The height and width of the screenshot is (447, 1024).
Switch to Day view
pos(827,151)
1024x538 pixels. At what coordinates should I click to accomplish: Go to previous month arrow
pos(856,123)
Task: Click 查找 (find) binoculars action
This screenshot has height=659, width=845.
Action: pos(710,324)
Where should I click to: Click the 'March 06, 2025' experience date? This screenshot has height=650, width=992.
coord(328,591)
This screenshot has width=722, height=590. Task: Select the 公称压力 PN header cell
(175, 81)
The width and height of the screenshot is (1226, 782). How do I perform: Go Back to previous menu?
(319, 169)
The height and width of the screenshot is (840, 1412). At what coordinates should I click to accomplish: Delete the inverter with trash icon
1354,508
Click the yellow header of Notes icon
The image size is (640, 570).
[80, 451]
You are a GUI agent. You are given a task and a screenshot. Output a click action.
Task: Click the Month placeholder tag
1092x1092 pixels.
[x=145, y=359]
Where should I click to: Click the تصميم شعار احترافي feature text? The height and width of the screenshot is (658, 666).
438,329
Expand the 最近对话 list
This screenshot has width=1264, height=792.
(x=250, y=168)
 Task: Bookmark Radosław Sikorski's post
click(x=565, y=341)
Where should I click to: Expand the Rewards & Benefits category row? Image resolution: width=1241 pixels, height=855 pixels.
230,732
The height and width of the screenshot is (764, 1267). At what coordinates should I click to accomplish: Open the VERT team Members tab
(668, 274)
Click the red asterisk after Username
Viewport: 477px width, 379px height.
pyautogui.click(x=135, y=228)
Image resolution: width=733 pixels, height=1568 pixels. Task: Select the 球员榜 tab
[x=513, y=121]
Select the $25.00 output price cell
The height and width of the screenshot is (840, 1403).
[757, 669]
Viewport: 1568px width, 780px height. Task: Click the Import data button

:::::

The response should consist only of the lines running from the one that contains "Switch to Day view" through the end of the material, repeated exactly.

Switch to Day view
pos(827,151)
1024x538 pixels. At what coordinates should I click to accomplish: Go to previous month arrow
pos(856,123)
Task: Click 查找 (find) binoculars action
This screenshot has height=659, width=845.
Action: pos(710,324)
Where should I click to: Click the 'March 06, 2025' experience date? This screenshot has height=650, width=992.
coord(328,591)
This screenshot has width=722, height=590. Task: Select the 公称压力 PN header cell
(175, 81)
The width and height of the screenshot is (1226, 782). How do I perform: Go Back to previous menu?
(319, 169)
The height and width of the screenshot is (840, 1412). At what coordinates should I click to accomplish: Delete the inverter with trash icon
1354,508
Click the yellow header of Notes icon
The image size is (640, 570).
[80, 451]
You are a GUI agent. You are given a task and a screenshot. Output a click action.
Task: Click the Month placeholder tag
1092x1092 pixels.
[x=145, y=359]
Where should I click to: Click the تصميم شعار احترافي feature text? The height and width of the screenshot is (658, 666).
438,329
Expand the 最近对话 list
This screenshot has width=1264, height=792.
(x=250, y=168)
 Task: Bookmark Radosław Sikorski's post
click(x=565, y=341)
Where should I click to: Expand the Rewards & Benefits category row? Image resolution: width=1241 pixels, height=855 pixels.
230,732
The height and width of the screenshot is (764, 1267). At what coordinates should I click to accomplish: Open the VERT team Members tab
(668, 274)
Click the red asterisk after Username
Viewport: 477px width, 379px height.
pyautogui.click(x=135, y=228)
Image resolution: width=733 pixels, height=1568 pixels. Task: Select the 球员榜 tab
[x=513, y=121]
Select the $25.00 output price cell
The height and width of the screenshot is (840, 1403).
[757, 669]
Viewport: 1568px width, 780px height. Task: Click the Import data button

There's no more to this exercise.